The longer answer is that I can’t recall a time where I have ever used a multi-band compressor on a bass track. I have used some bass enhancers that generate harmonics to help the bass cut through more, and they usually have a cutoff frequency control that I sweep around until I get the desired effect. However, as I got my start in the analog world where we used single-band compressors like the LA-2A for bass, I pretty much always use simple single band compression on bass when I feel it needs some compression.
About the only situation I can think of where I might want to use a multi-band compressor on bass would be for a really busy slap bass type sound where there are going back and forth between low notes and then hard slapped high notes, and the higher notes are cutting through way too much. In that case, I may try to put a really fast multi-band compressor on there and try to isolate those high slap notes to a band or two and really clamp down on them.
The biggest problem I usually have with bass is getting it to the point where it cuts through a busy mix without it getting all boomy or muddy, and also making sure it can be heard on speakers (or earbuds) that don’t have any deep bass response.

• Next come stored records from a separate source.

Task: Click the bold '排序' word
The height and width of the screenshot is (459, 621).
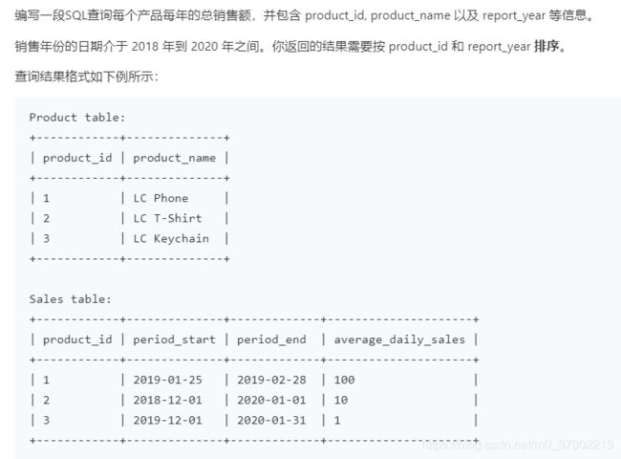Action: tap(546, 46)
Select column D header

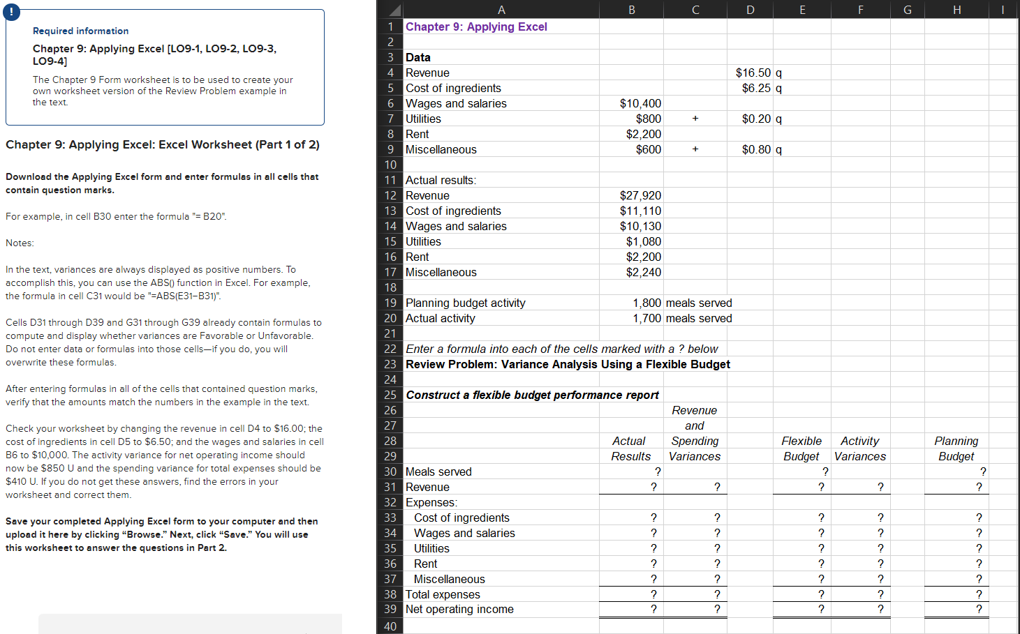pyautogui.click(x=750, y=9)
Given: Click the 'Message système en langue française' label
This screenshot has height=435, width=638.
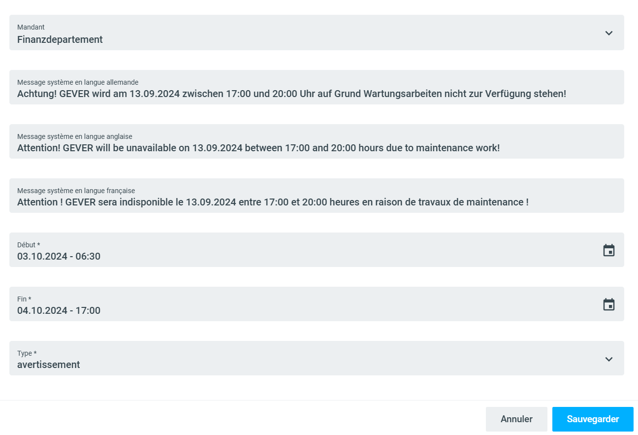Looking at the screenshot, I should (x=76, y=191).
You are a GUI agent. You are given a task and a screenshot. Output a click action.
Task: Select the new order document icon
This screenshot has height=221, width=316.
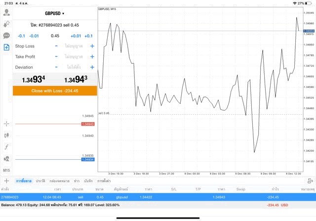(x=6, y=47)
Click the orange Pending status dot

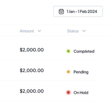[x=68, y=72]
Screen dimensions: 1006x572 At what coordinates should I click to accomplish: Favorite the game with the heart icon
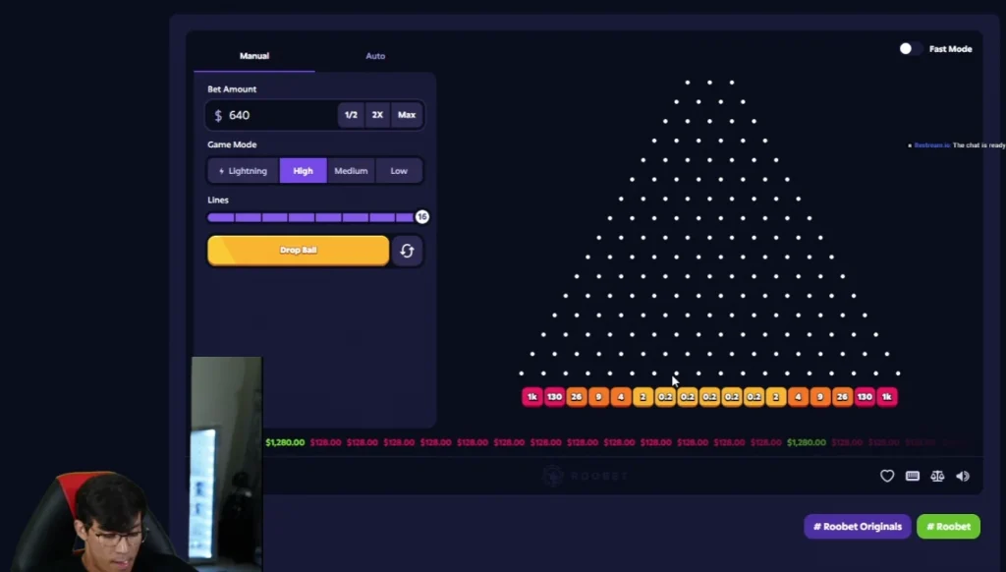(x=887, y=476)
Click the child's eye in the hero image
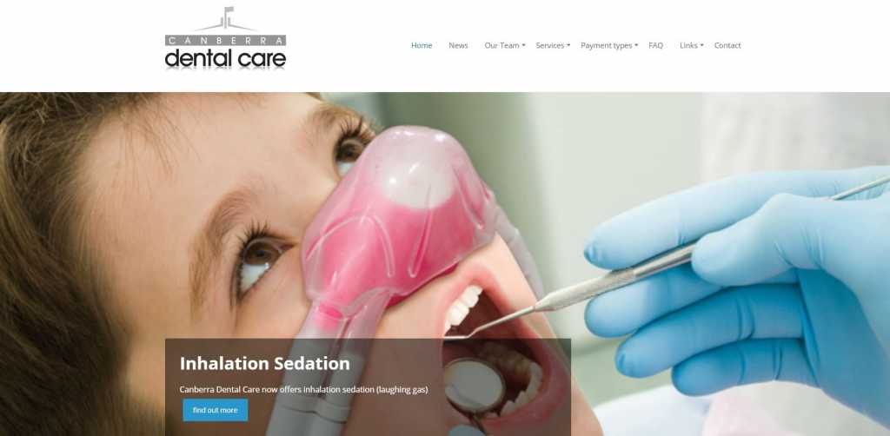 (x=260, y=258)
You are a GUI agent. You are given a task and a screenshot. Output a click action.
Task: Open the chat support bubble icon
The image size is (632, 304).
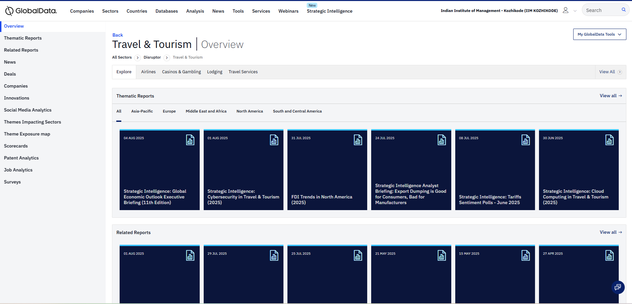(618, 287)
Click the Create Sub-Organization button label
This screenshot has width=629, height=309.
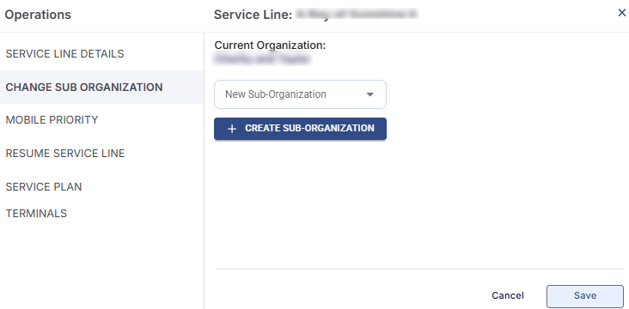[309, 128]
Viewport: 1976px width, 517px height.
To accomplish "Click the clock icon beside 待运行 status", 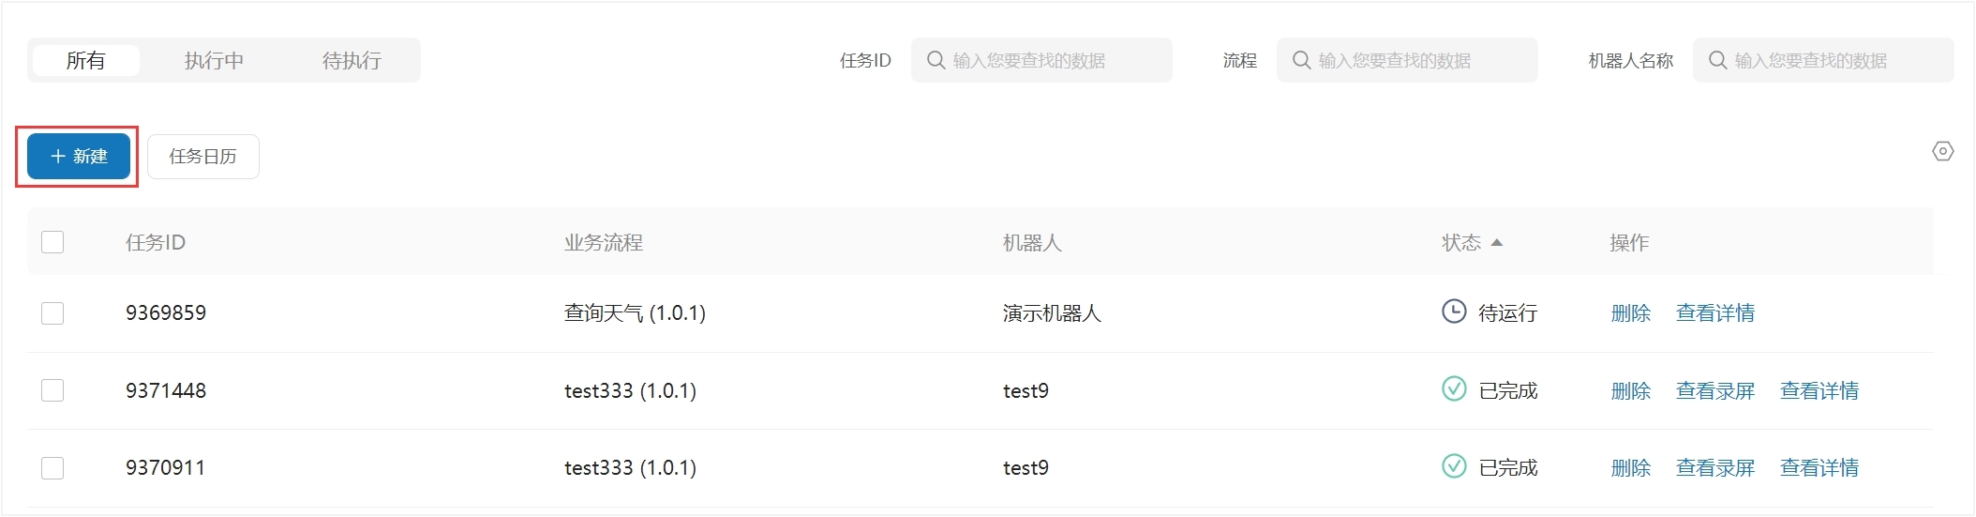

I have discussed this many times before, and it usually involves rolling off lots of the deep frequencies from the bass and bringing out more mid-range frequencies either with EQ or by adding additional harmonics through some sort of distortion.
There are lots of psycho-acoustic effects you can take advantage of, if you are aware of them. One of them is that even if you totally filter out the fundamental frequency of an instrument, especially something like bass, as long as the harmonics are still there, our brains will fill in the missing information, and we will “hear” the fundamental in our minds and still know what note is being played.
This psycho-acoustic affect is very helpful for getting a present and full bass sound in a very dense/busy mix without making the whole mix too muddy. You can use a low shelving EQ to roll off a lot of the very deep bass frequencies from the bass, during busy parts of the song (you probably want to leave more deep bass in when the bass is much more exposed in the mix), and crank up the mids, or add some distortion, and then the bass can cut through the mix as much as you need it to, while still having the feeling of being very full and deep.
I do a LOT of automation with bass these days, especially with mixes that change back and forth from very sparse to very busy/dense. I will usually have the clean bass track, on which I may automate an EQ to pull out more bass during busy parts of the songs, and then I’ll have a bass amp track, blended in to taste, and then some kind of very mid-range heavy harmonic track that is usually created by some sort of distortion effect, such as the Sound Toys Decapitator. I adjust the blend of these as needed to get the bass where I want for each section of the song.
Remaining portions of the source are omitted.